1

I got some code to receive characters from Bluetooth and code and print it back to the LCD display.

However, want to detect the Enter character to be the input signal, in other words, not to print nothing to the display until Enter is pressed.

An strange character is shown at display for Enter but I can't catch it.

This is my code:

#include <Wire.h> 
#include <LiquidCrystal_I2C.h>

LiquidCrystal_I2C lcd(0x20,16,2); 

void setup()
{
  lcd.init();
  lcd.backlight();
  pinMode(13,OUTPUT);
  Serial.begin(9600);
  Serial1.begin(9600);

}

void loop()
{

  while (Serial1.available())
  { 
    char dato= Serial1.read(); //Comprobamos el dato 

     lcd.print(dato);


    switch(dato) { 
    case '#':  
      Serial.println("GATO...");
    break;  
    case 'e':  digitalWrite(13,LOW); 

    Serial1.println("Led apagado");
    break;  
      case 'r':  
      digitalWrite(13,HIGH); delay(200); 
      digitalWrite(13,LOW); delay(200);

      Serial1.println("Led intermitente");
      break;
  } //fin switch

}//serial disponible


}//fin programa
1
  • How is this related to bluetooth?
    – Thomas S.
    Dec 9 '15 at 12:11
4

It depends on what the enter key sends.

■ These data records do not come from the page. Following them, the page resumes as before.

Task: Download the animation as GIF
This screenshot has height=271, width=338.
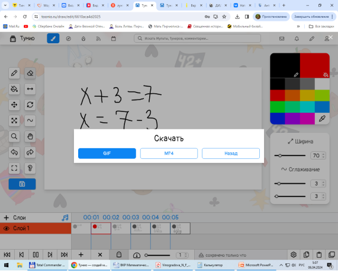Action: pyautogui.click(x=107, y=154)
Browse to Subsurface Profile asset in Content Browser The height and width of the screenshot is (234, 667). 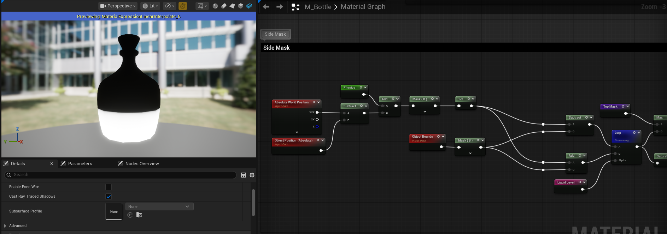point(139,215)
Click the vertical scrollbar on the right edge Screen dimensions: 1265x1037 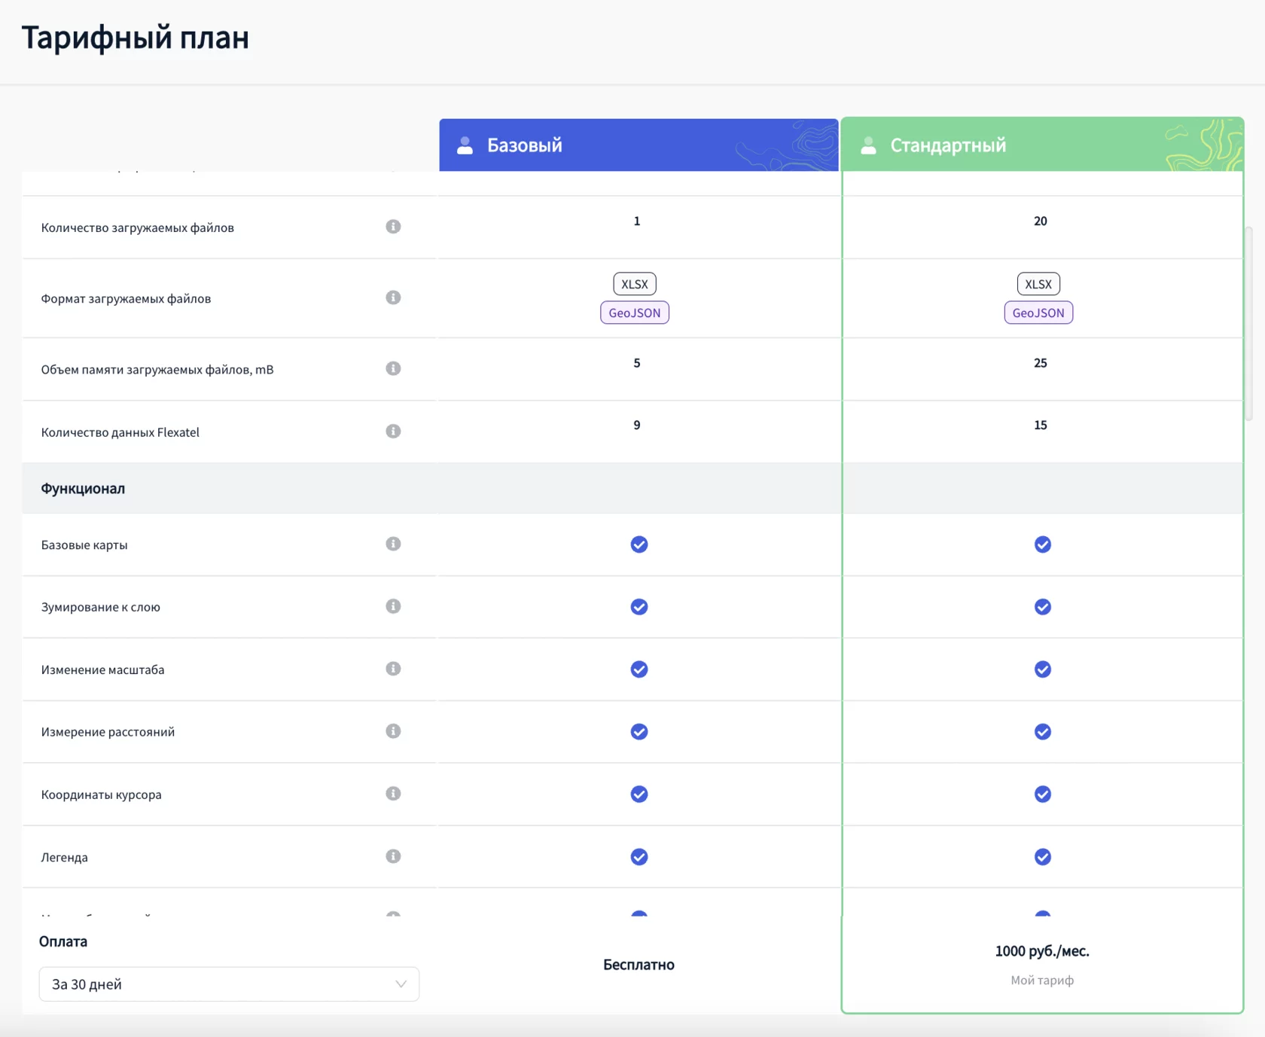(x=1248, y=324)
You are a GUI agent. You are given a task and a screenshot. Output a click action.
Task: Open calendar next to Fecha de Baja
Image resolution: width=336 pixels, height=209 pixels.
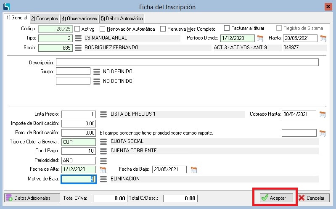click(194, 170)
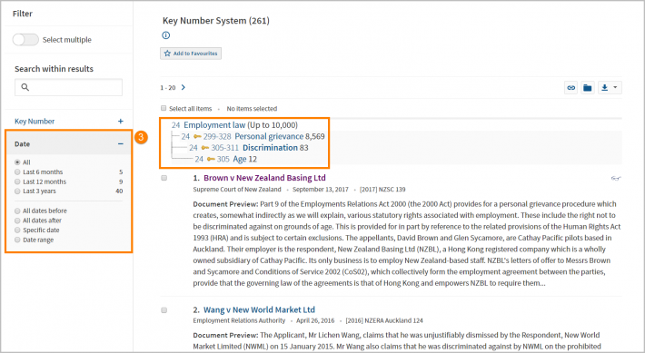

It may be just CR (carriage return), LF (line feed), or both. You can check the ASCII table for the hex values for those characters.

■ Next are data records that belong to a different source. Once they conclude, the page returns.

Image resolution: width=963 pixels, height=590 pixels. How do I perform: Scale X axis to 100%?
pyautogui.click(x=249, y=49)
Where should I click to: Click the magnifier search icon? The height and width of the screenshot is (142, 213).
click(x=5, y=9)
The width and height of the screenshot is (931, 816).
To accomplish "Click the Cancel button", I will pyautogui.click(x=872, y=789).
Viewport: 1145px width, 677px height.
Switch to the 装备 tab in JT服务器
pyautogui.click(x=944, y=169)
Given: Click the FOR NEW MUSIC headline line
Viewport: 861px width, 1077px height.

LF is 0x0A and CR is 0x0D. Those are the characters you're looking for, you can add a if for these cases in order to guard the call to lcd.print(dato):

char dato= Serial1.read(); //Comprobamos el dato 
if (dato != 0x0A && dato != 0x0F)
    lcd.print(dato);
2
  • 1
    I would use '\n' and '\r' instead of the ascii- if ( dato != '\n' && dato != '\r' ) ...
    – imjosh
    Apr 23 '14 at 14:25
  • @imjosh yeah that's more readable.